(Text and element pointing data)
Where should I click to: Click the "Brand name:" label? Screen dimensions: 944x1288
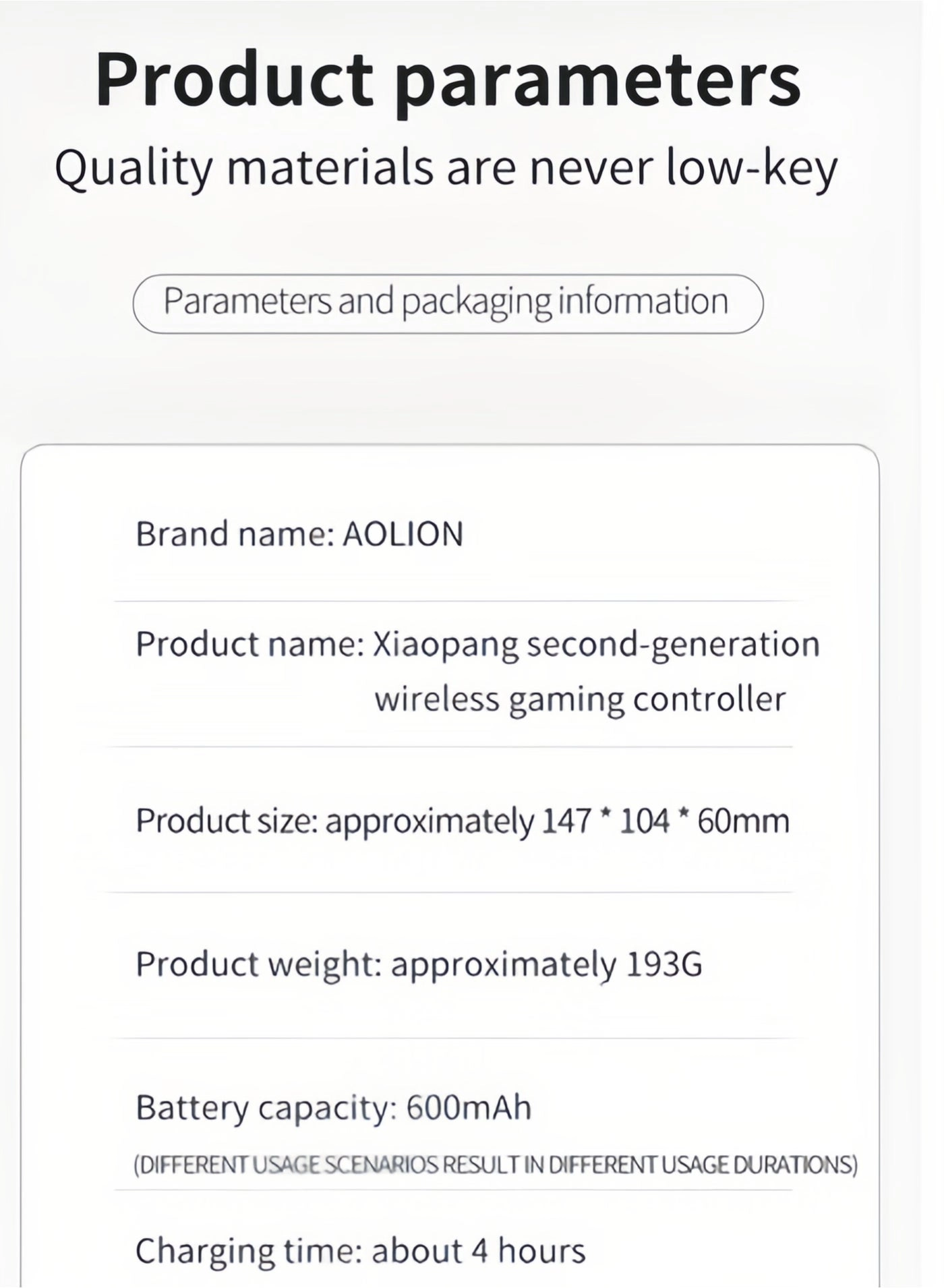(x=235, y=534)
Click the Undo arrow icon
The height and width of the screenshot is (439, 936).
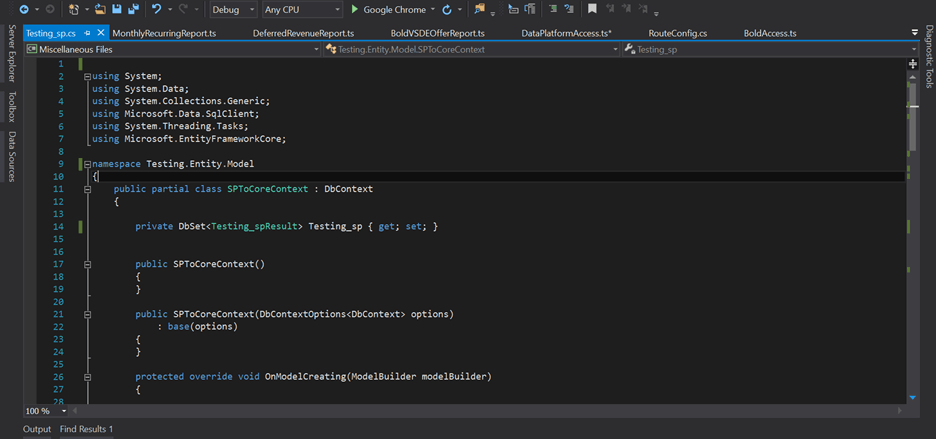click(x=157, y=9)
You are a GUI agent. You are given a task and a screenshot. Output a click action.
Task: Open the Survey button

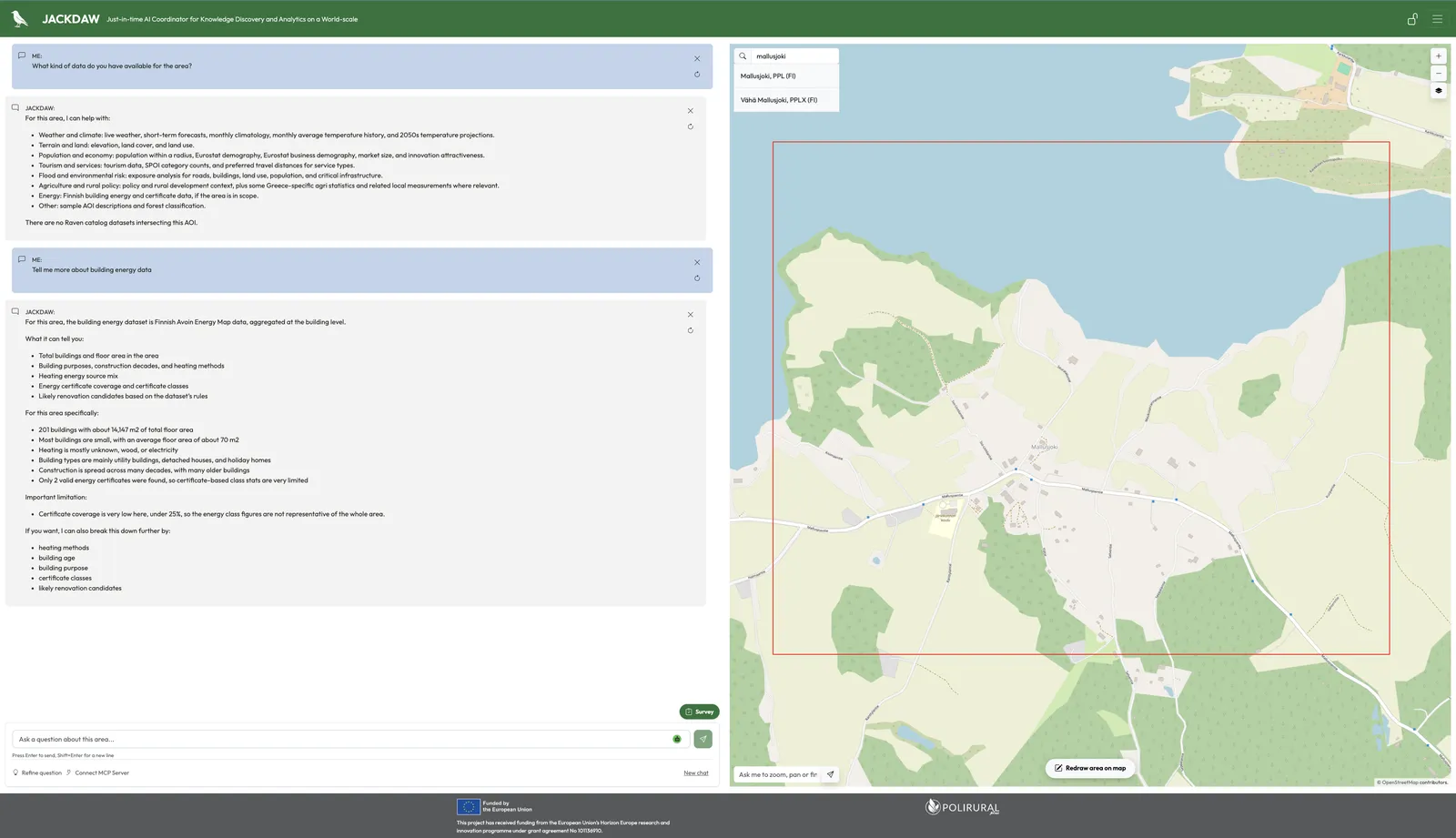[x=699, y=712]
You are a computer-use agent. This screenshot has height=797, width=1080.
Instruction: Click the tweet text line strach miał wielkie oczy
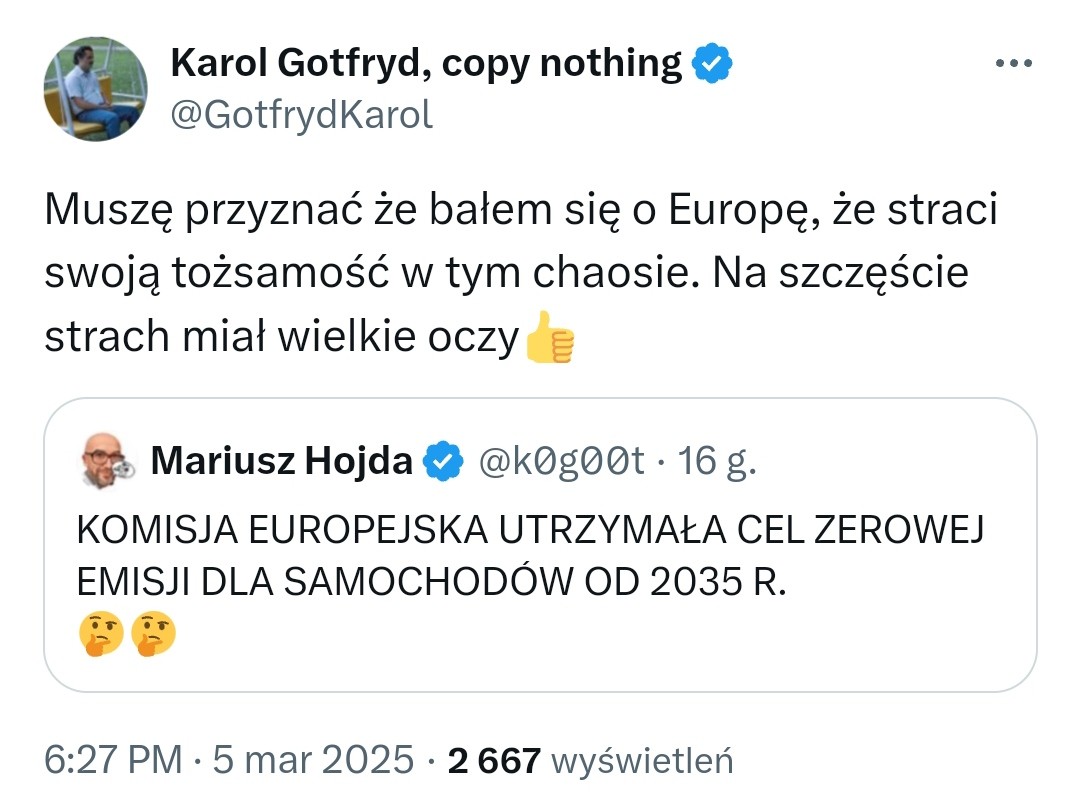pyautogui.click(x=281, y=337)
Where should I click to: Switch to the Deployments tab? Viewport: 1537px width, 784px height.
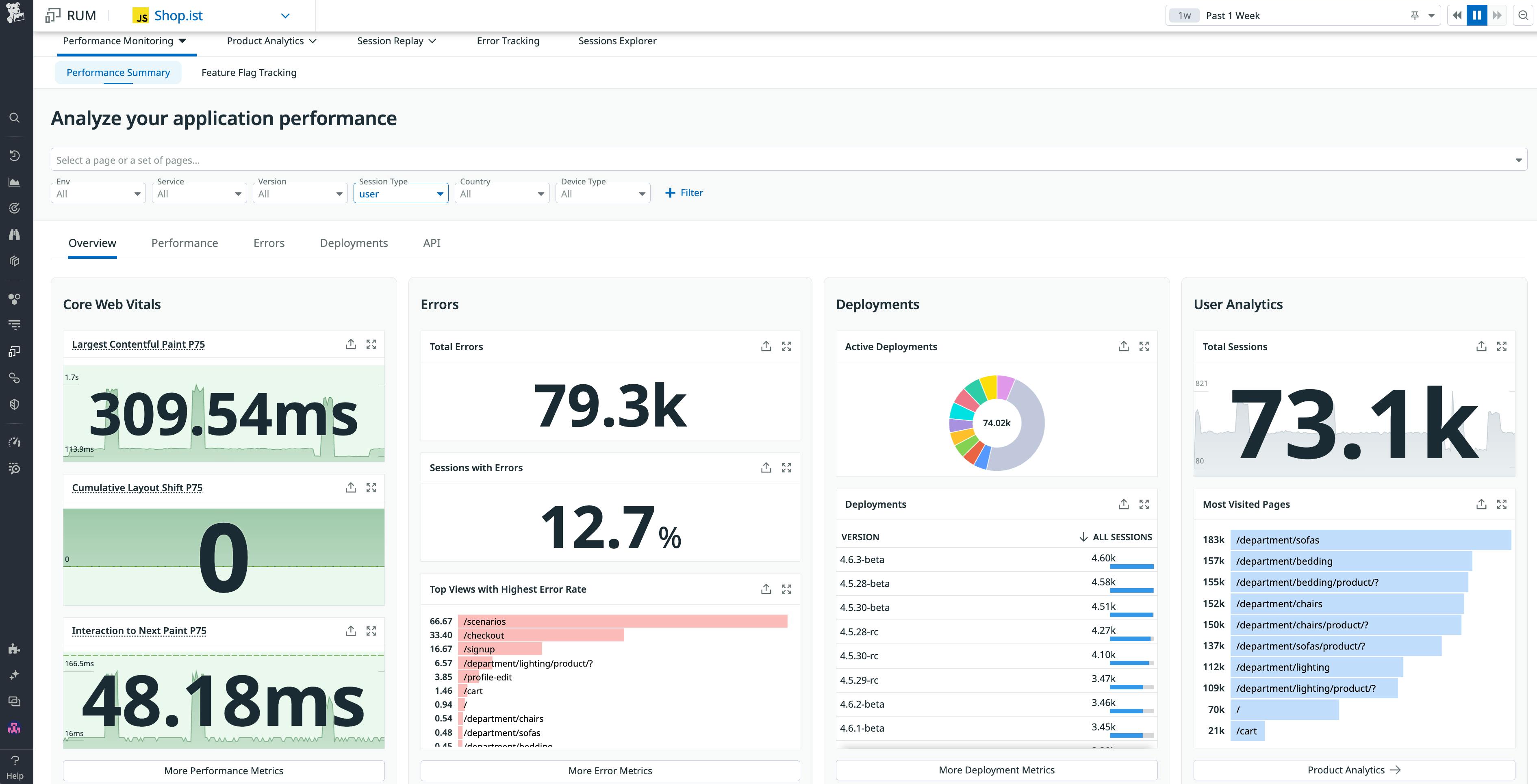(354, 243)
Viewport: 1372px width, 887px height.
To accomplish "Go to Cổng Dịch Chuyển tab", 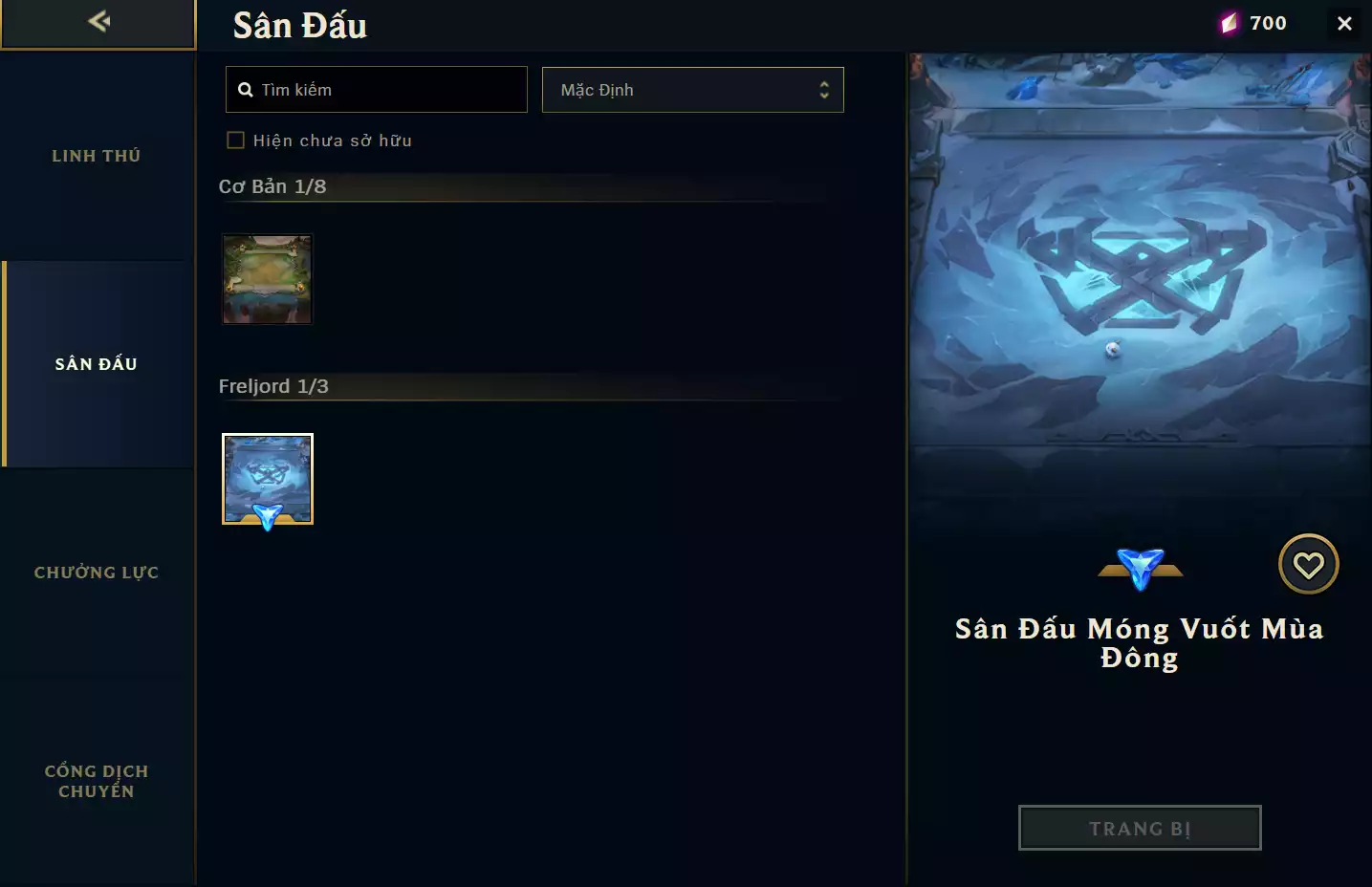I will click(97, 781).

* What is needed: Copy each line of the data above that contains the string "width".

* Final result:
The height and width of the screenshot is (439, 936).
You are a computer-use agent. This screenshot has height=797, width=1080.
Where should I click to: Switch to the Deployments tab? Viewport: 1537px width, 784px height.
Viewport: 1372px width, 887px height.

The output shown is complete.